The event which took place at the ActionAid Global Platform Ghana in Tamale was executed to commemorate this year’s African Liberation Day.
A statement issued by Marina Tota, the Training Quality Co-ordinator of the Global Platform and copied to the Ghana News Agency at the weekend said the body was a leadership training hub of ActionAid, a leading non-governmental organisation headquartered in Denmark.
Daniel Nii Ankrah, the focal person of the movement explained that the mission of Africans Rising was to combat the menace of oppression and to condemn the plunder of “our natural and mineral resources as well as the suppression of our fundamental human rights”.
Mr Ankrah said the movement was formed by representatives from 44 African countries from civil societies, trade unions, women, young people, men, people living with disabilities and parliamentarians.
Other representatives were from media organisations, faith-based groups and the African Diaspora who gathered in Arusha, Tanzania in August 2016 and committed to build a pan-African movement for the rights and freedoms of African People.
“The main areas in which the movement will campaign on are expanding space for civic and political action, fighting for women’s rights and freedoms, focusing the struggles for the right to Equity and Dignity.
“It will also aim at demanding good governance, no corruption and impunity, as well as demanding climate and environmental justice,” the statement said.
Meanwhile, Kumi Naidoo, South African Human Rights Activist and the Africans Rising launch Executive Director was captured in South Africa’s SABC Prime Time Evening News on 25 May, expressing worry about the failure of some African leaders to create equal opportunities for all persons in the continent.
Mr Naidoo said “after so many years since 1963, liberation has only been delivered to the 1-5 per cent of the population (the African leaders), whereas the majority of people in Africa still suffer the daily indignity of dehumanising poverty”.
In view of this, the statement expressed full support for the existence of the movement and said: “The launch of this movement is a historical moment in African history as it turns the idea of Pan-Africanism into reality and creates a space for Africans to connect local struggles and unite in collective advocacy campaigns.”
Abdul Fatawu Tambro, a Trainer at the Global Platform Ghana who welcomed the participants said Africa could address its problems only if it boldly tackled them with the people of Africa as the focus.
“In rising up to face the challenges of our time, we will neither look North, South, East nor West.

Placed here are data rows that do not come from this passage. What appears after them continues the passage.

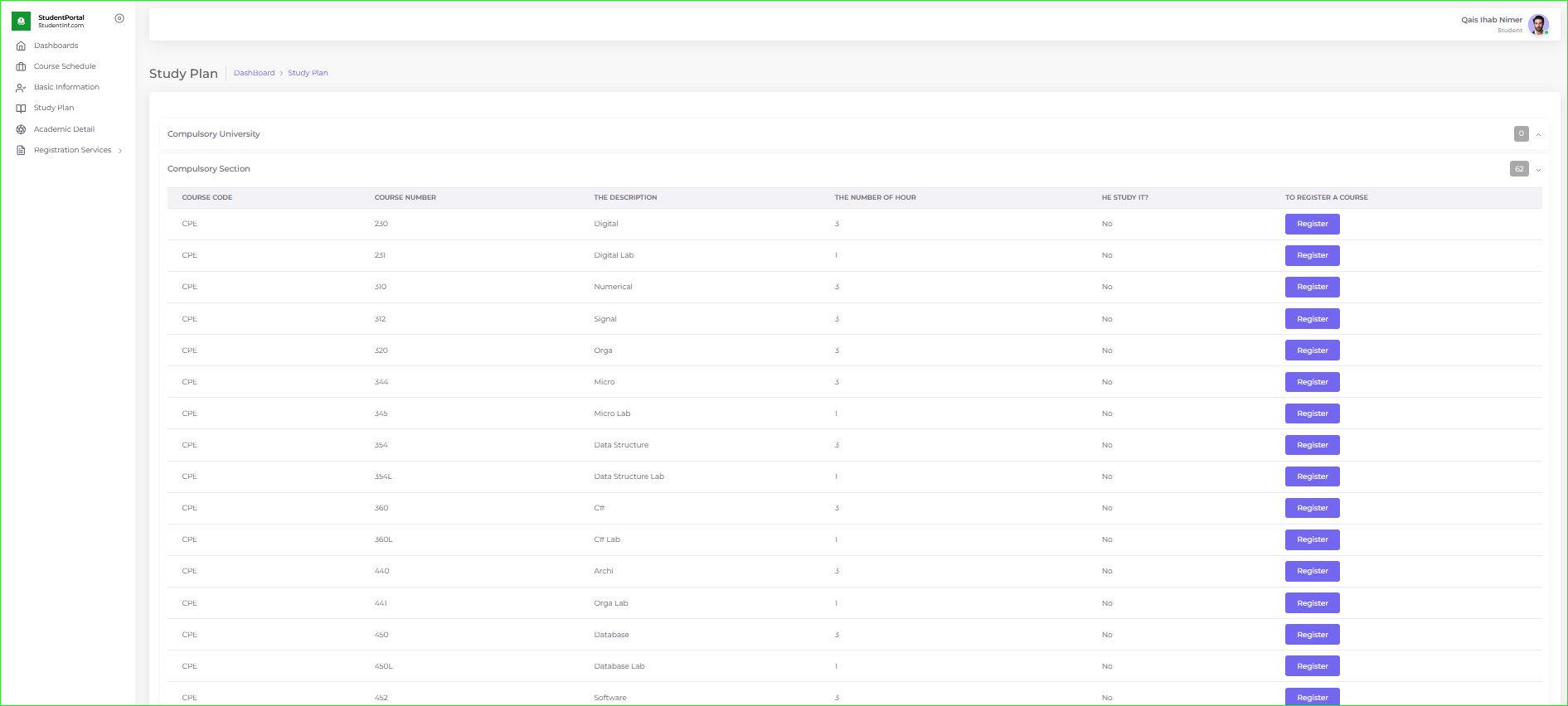Register for the Database Lab course
The height and width of the screenshot is (706, 1568).
1312,666
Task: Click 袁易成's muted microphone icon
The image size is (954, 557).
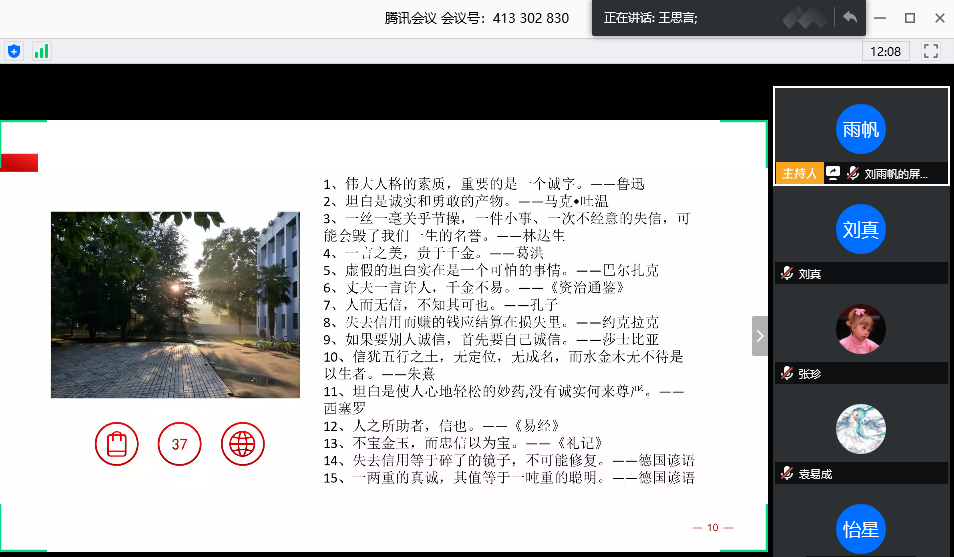Action: (x=787, y=473)
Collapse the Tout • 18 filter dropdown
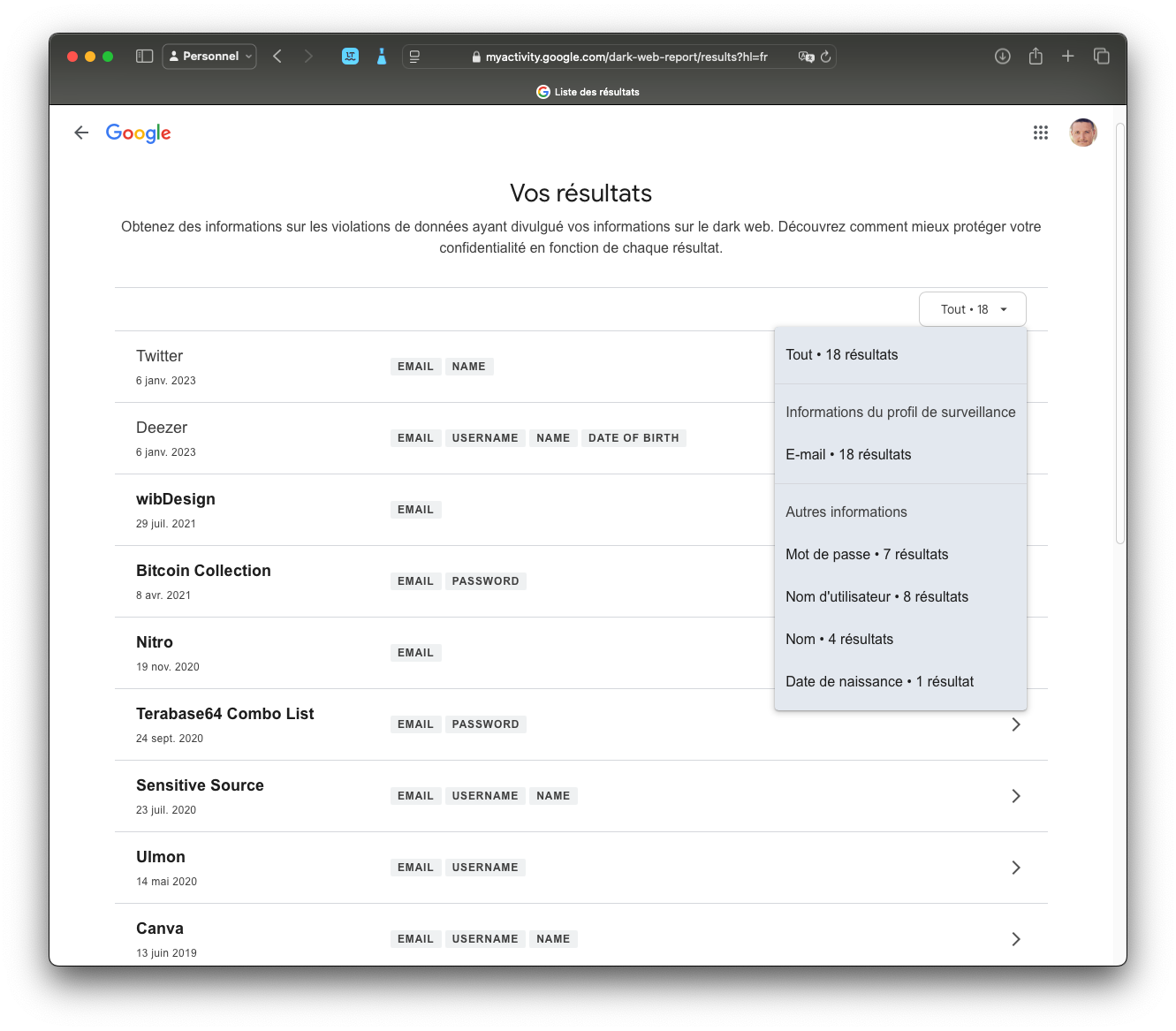This screenshot has width=1176, height=1031. tap(972, 309)
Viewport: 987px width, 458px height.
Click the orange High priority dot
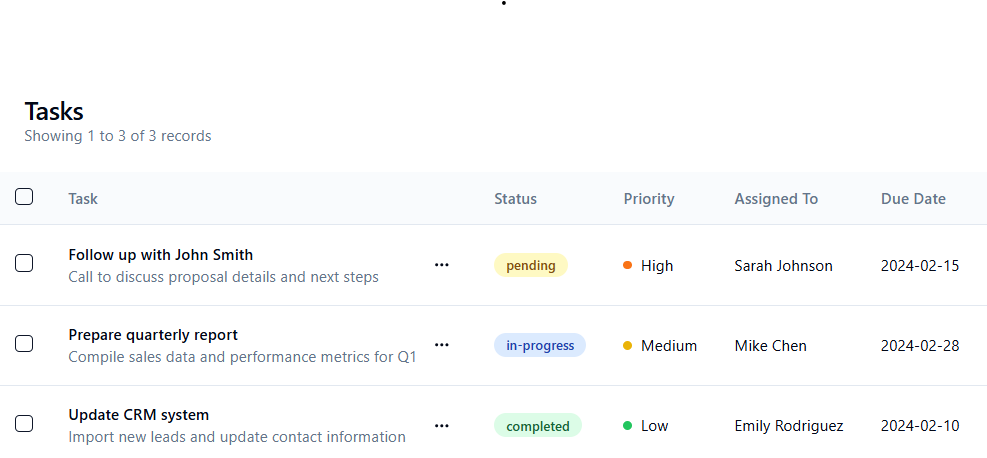pyautogui.click(x=627, y=265)
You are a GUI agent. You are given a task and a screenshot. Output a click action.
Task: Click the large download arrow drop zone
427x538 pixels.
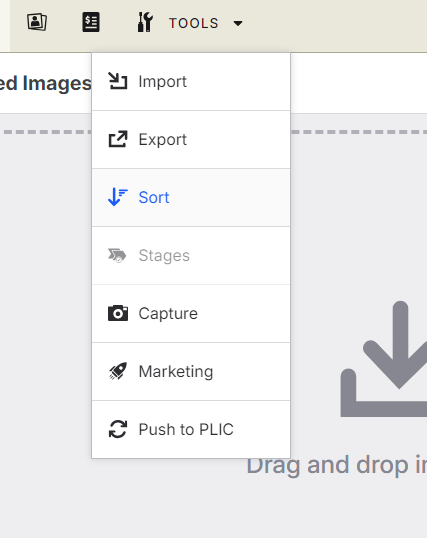point(384,359)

We will look only forward and within us, finding African solutions to African problems,” Mr Tambro stated.
The participants were clad in red to symbolise the sacrifice and blood spilt by forefathers for Africa’s liberation from colonial rule; and of the ongoing bleeding of wealth from the continent through illicit financial outflows and the destruction of Africa’s natural resources.
The event also provided a platform for the youth to discuss the problems militating against the development of Ghana and Africa for that matter, and measures that could remedy these problems.
They also read the Kilimanjaro Declaration, the movement’s founding charter, which seeks to uphold the vision of movement with the intention to inspire and commit signatories to actions that empower all Africans, especially those who have been marginalized, to collectively tackle the root causes of inequality, injustice, human rights abuses and poverty.